» Your instructions:
Show all lines of the listing that hold the word "height".

- - - - -

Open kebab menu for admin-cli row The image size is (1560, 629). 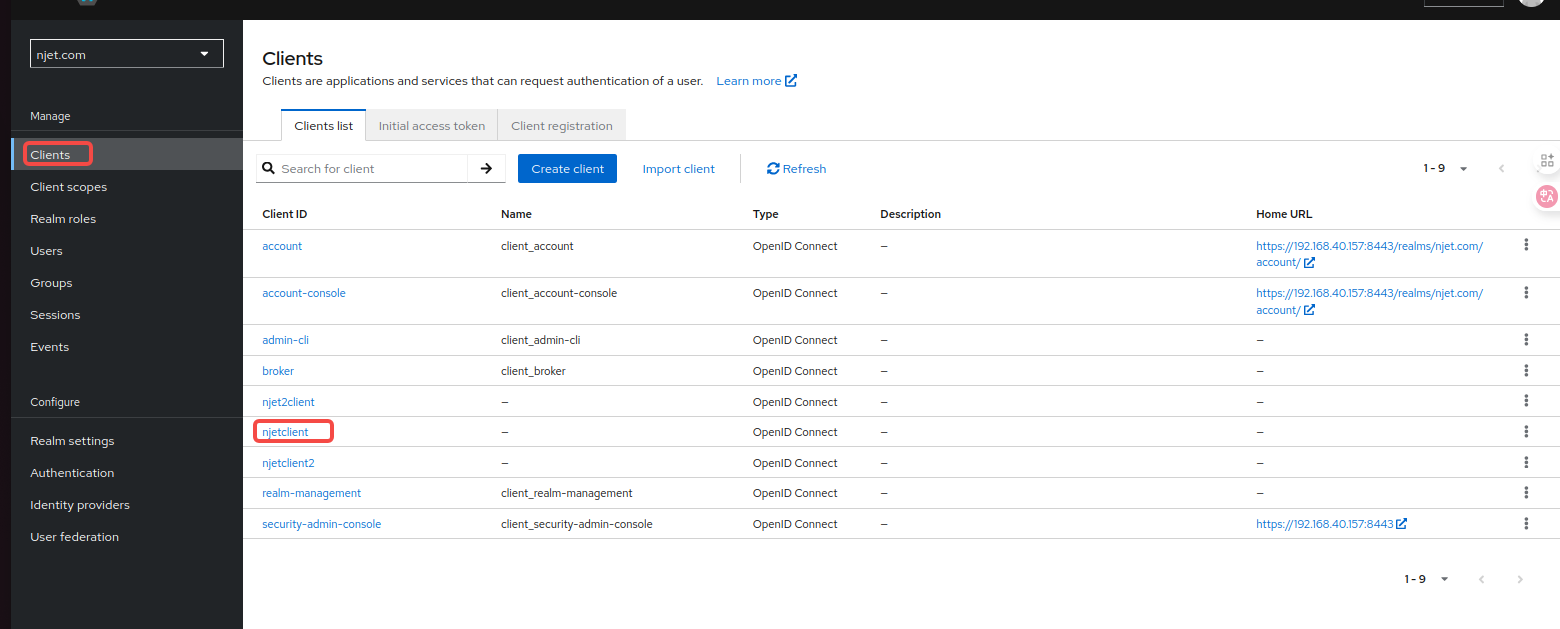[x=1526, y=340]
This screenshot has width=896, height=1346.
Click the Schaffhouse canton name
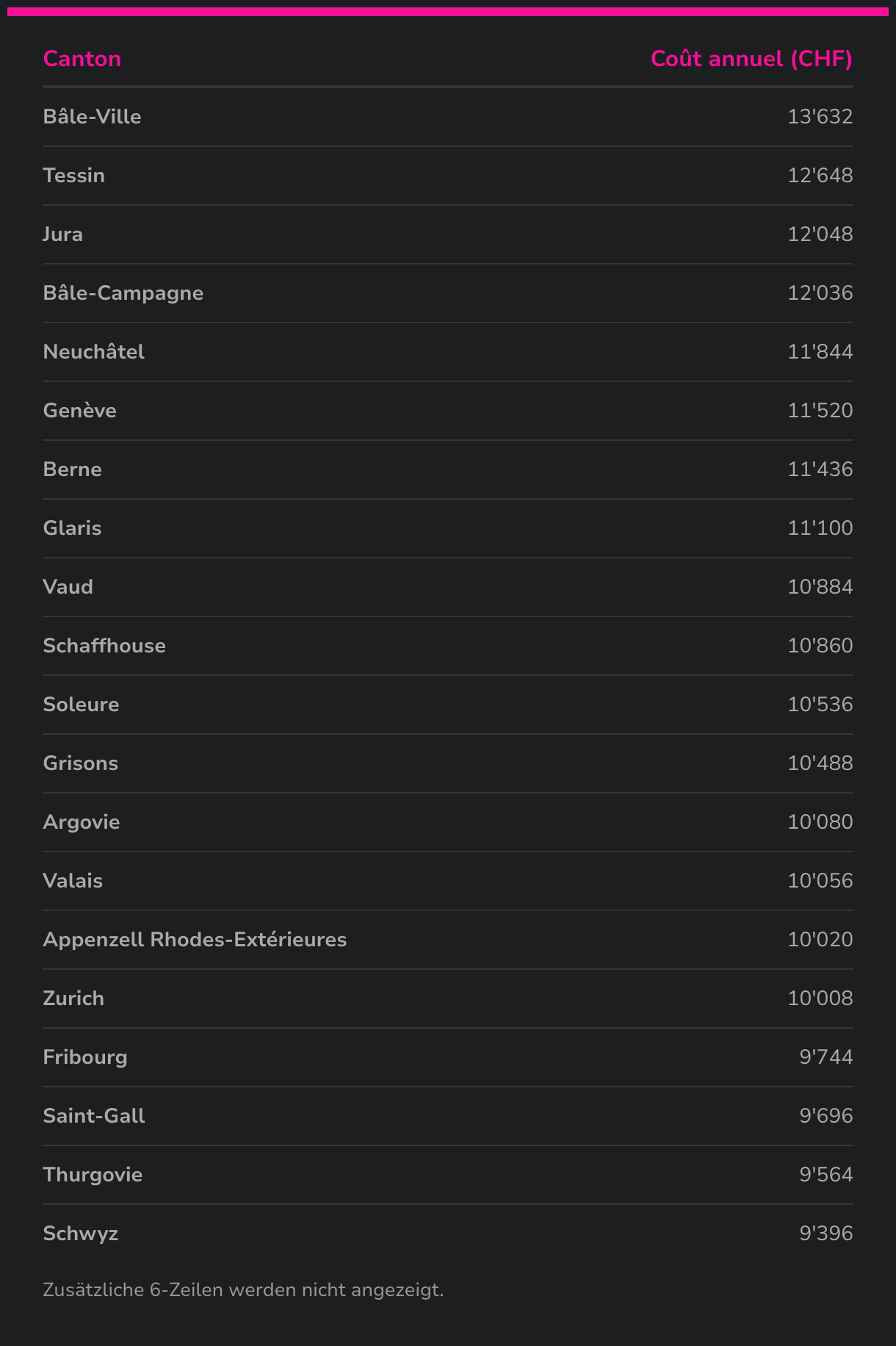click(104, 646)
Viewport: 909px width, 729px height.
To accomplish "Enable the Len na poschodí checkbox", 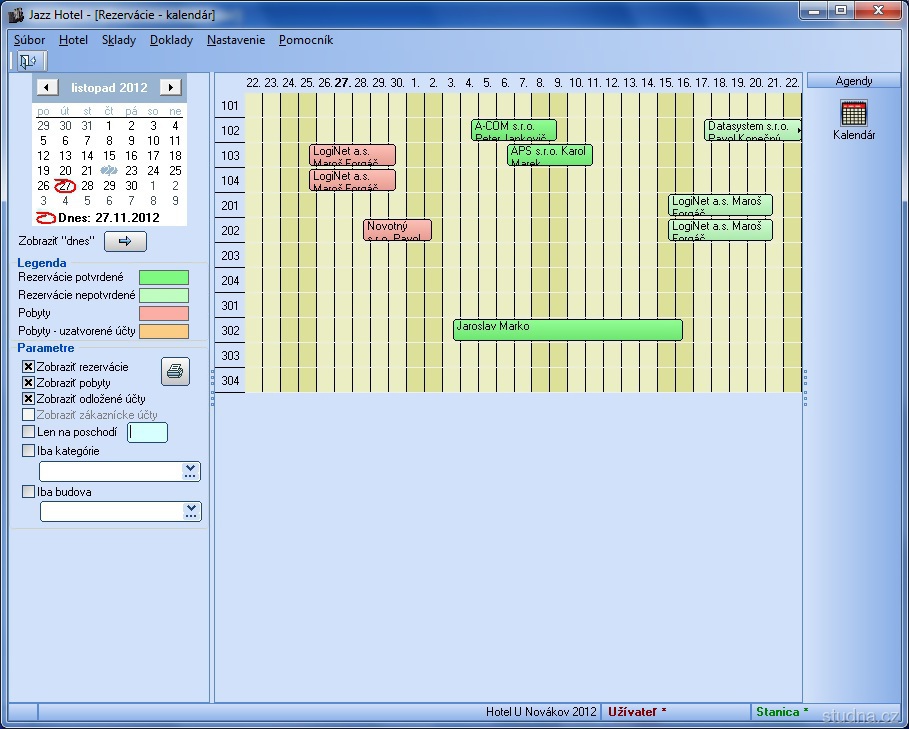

- - - - -

» Solution to this exercise:
This screenshot has width=896, height=1346.
Viewport: 909px width, 729px height.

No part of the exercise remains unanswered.